:: How to complete this task ::
Look below for the line that contains "You are a computer-use", then quote it and all the lines after it, exactly, with the pictures left out.

________________________________________

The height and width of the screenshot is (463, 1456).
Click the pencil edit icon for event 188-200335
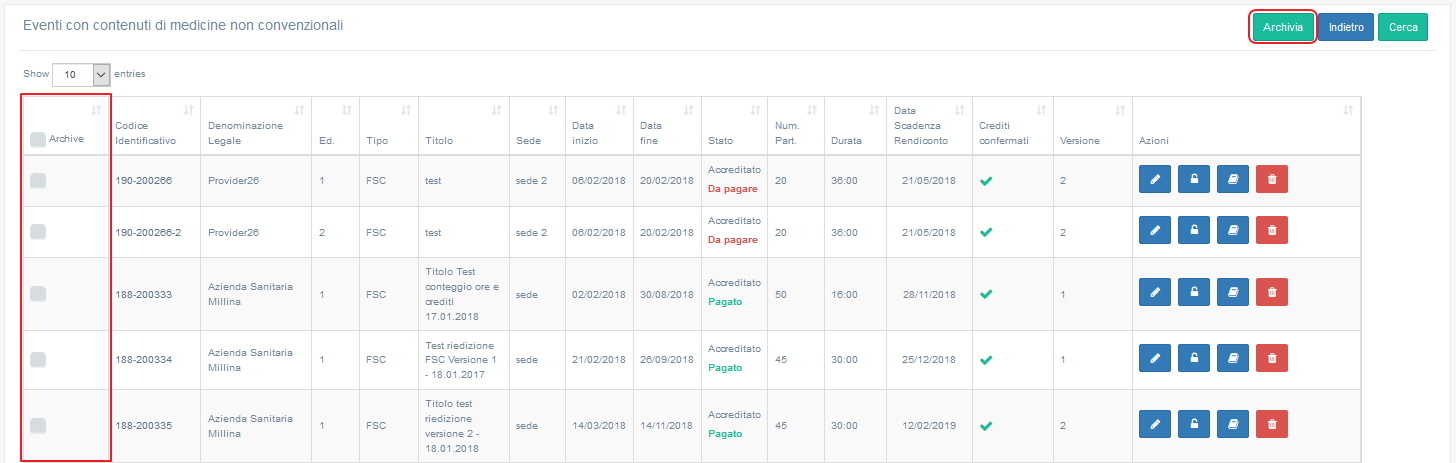click(1155, 424)
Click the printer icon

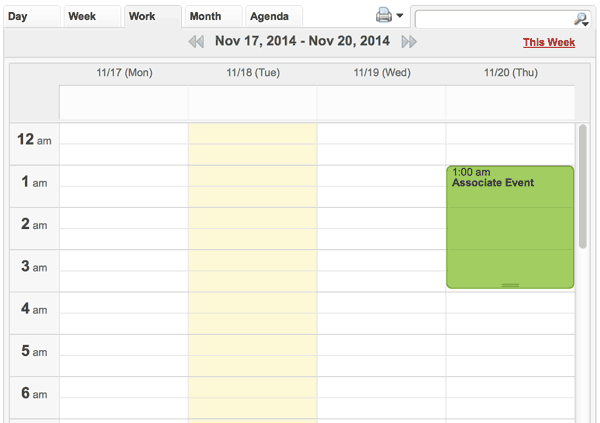[384, 15]
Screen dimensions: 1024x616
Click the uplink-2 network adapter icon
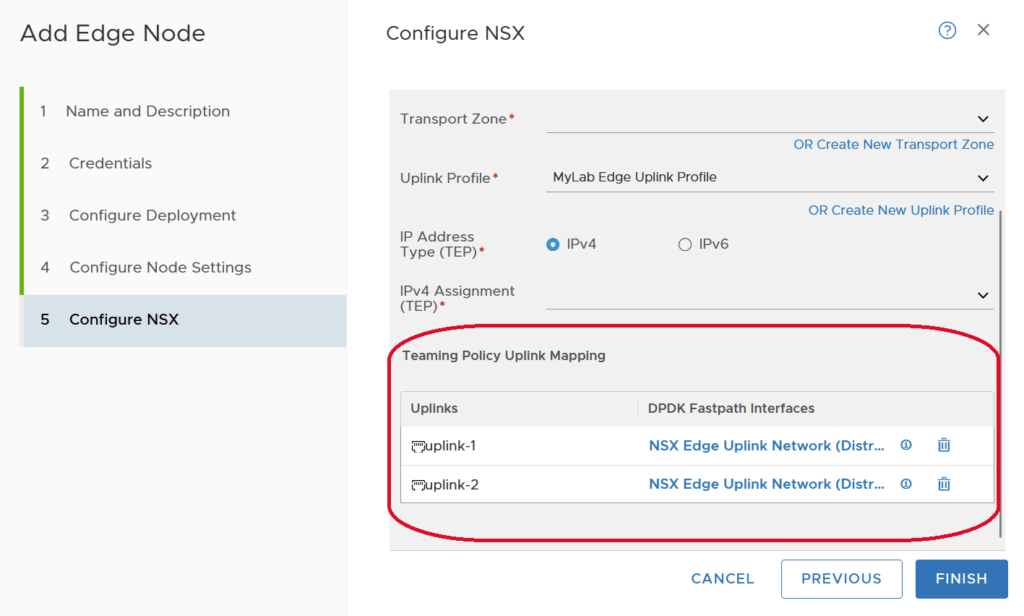[418, 485]
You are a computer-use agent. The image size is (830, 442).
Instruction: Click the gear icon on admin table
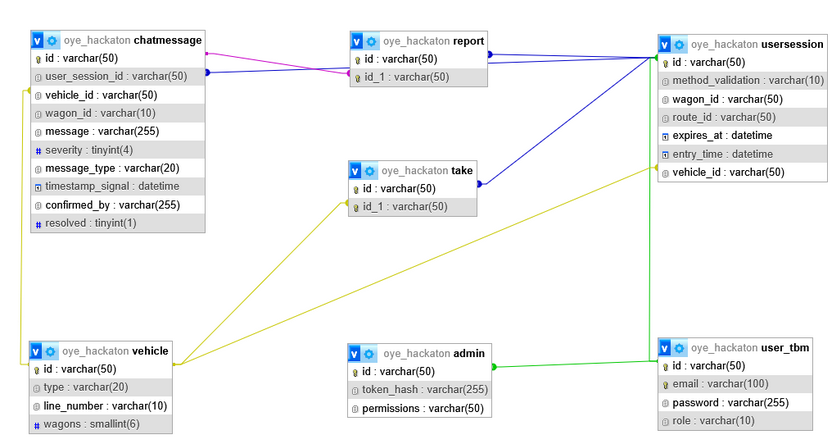[370, 353]
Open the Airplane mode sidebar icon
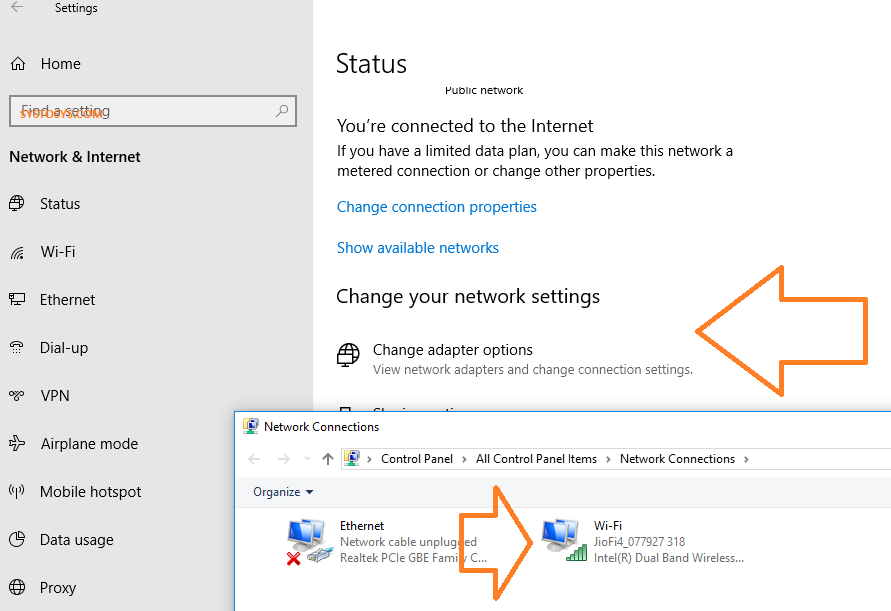891x611 pixels. coord(17,444)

________________________________________

:: Task response ::
You are a computer-use agent. The image size is (830, 442).
Instruction: Click the gear icon on admin table
[370, 353]
Open the Airplane mode sidebar icon
891x611 pixels. coord(17,444)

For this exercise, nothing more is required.